Step one: Discover what your friend gives first name. Step two: actually use them. When someone comes out like Trans, you can also ask him if they change their name, and if so, advises for Ford. Do they want you to use that name to tackle them? “You don’t have to make assumptions,” she says. “Everyone comes out at different points in their transition, and they might not be ready for that.”
“I recently have to tell you about this cool pride event.”
Even before someone comes out, you can make it clear that you are a safe person to trust, says Zachary Zane, sex and relationship expert with Grindr, a dating app for gay, bi-, trans- and queer adults. Do this by using gender-inclusive language and avoiding assumptions about gender or relationship standards.
Read more: 10 things to say when someone doesn’t get off his phone
“You can share your own experiences if it is suitable,” he says. “If you feel comfortable, mention supportive attitudes or experiences, such as talking about LGBTQ events you went to, or somehow acceptance of acceptance in a way that is more subtle than:” If you were gay, I would still love you. “
“I really appreciate that you share with me – I know that wasn’t easy.”
Less is more in the first conversations when someone comes out, says Zane. It is best not to have them too pepper with questions, especially about the future, because they probably do not have all the answers yet. After he came out as Bi, a family member asked him: “Does that mean you’re getting to marry a man or woman?” “I have something like ‘I have no idea’, he says.” “I’m just exploring my new attractions, and I’m going to go out next to women with men.” ‘
“Great! When do we celebrate?”
This is a great way to show you that you completely embrace your friend, as they identify, says Jason Mitchell Kahn, a wedding planner specializing in LGBTQ+ weddings and author of We do: an inclusive guide when a traditional wedding does not cut it. “It’s very simple, and it comes from a place with 100% support,” he says. “Coming out is an important, important step for many people, and sometimes it takes years to become comfortable, even to do it.” The fact that your friend felt ready to share how they identify? That requires a big party.

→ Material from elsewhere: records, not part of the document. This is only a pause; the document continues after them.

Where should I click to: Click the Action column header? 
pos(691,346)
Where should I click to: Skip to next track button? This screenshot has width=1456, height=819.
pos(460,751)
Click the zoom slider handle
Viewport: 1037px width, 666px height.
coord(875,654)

“How much do you feel at ease at the moment?”
Not everyone wants to start a long conversation after he comes out. “Some people are ready to explain it, but they don’t want to talk about it in detail,” says Khan. By asking how much your friend feels comfortable to share, “you give the person who gives permission to do it on their own timeline.”
“You have an ally in me.”
This is a nice feeling, says Kahn: it strengthens that you think as high as your friend as before, that the status of your relationship has not changed and that they can count on you and when they need you. He proposes to add: “I am so happy that you are one step closer to life in a way that is faithful to yourself. I love you, exactly the same, and if you ever want to share more details about what you are going through, I will be here for you.”